* Brief 1: Write out the passage of the book review that begins at the words "Buddhism in America: what" and stops after "and scholars' bookshelves.".
* Brief 2: List every place where the book review says the volume deserves a place.

* Extract:

########################################

Franz Aubrey Metcalf
California State University

fmetcalf@crl.com


Buddhism in America: what is it? This indispensable volume revolves around that question. Revolving, it sees varied forms of American Buddhism, and sees them from varied perspectives. It is that variety which makes the book so revolutionary. For readers in a rush, let me say right now this book may be the keystone of the nascent literature on American Buddhism. Whether a Buddhist scholar or a Buddhist practitioner, whether a member of the cultural elite or a struggling ethnicity, whether your Buddhism is an exotic import you have just discovered or a cultural institution you take for granted, you will gain from this book. And if, like mine, your own life crosses these borders, you will gain even more from the book. It deserves a place in Dharma center libraries and on practitioners' bookshelves as well as in college libraries and scholars' bookshelves.

Co-editor Charles Prebish makes clear in his introduction that the acculturating religious forms of Asia on the one hand, and the religion or interest which is "literate, urban, upwardly mobile, perhaps even elite in its life orientation" (p. 7) on the other, are quite different. This "bifurcation" in American Buddhism needs study alongside the traditions of American Buddhism. Voilą the shape and greatest contribution of The Faces of Buddhism in America. I want to begin by addressing that shape.

########################################

* Dataset content:
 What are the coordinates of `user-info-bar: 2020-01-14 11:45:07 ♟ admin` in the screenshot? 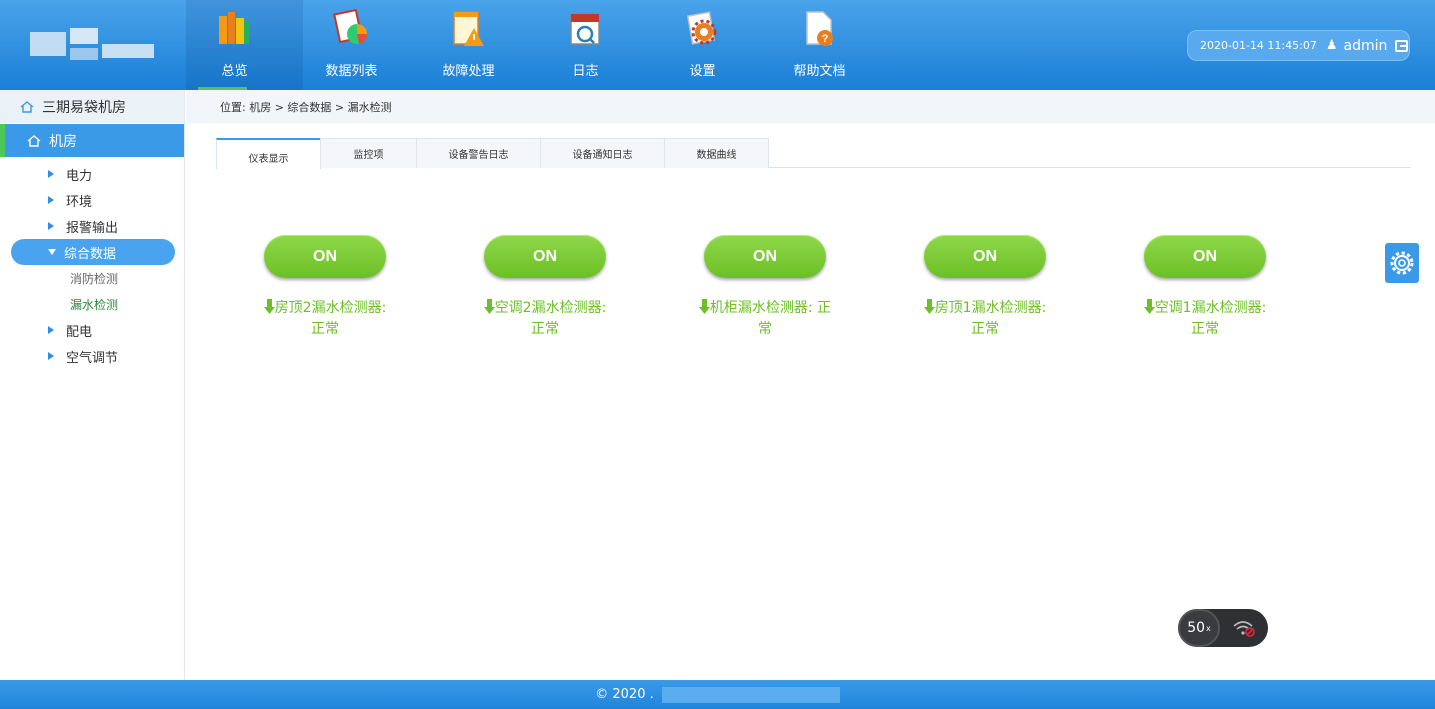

########################################

* Written reply 1:
Buddhism in America: what is it? This indispensable volume revolves around that question. Revolving, it sees varied forms of American Buddhism, and sees them from varied perspectives. It is that variety which makes the book so revolutionary. For readers in a rush, let me say right now this book may be the keystone of the nascent literature on American Buddhism. Whether a Buddhist scholar or a Buddhist practitioner, whether a member of the cultural elite or a struggling ethnicity, whether your Buddhism is an exotic import you have just discovered or a cultural institution you take for granted, you will gain from this book. And if, like mine, your own life crosses these borders, you will gain even more from the book. It deserves a place in Dharma center libraries and on practitioners' bookshelves as well as in college libraries and scholars' bookshelves.

* Written reply 2:
Dharma center libraries
practitioners' bookshelves
college libraries
scholars' bookshelves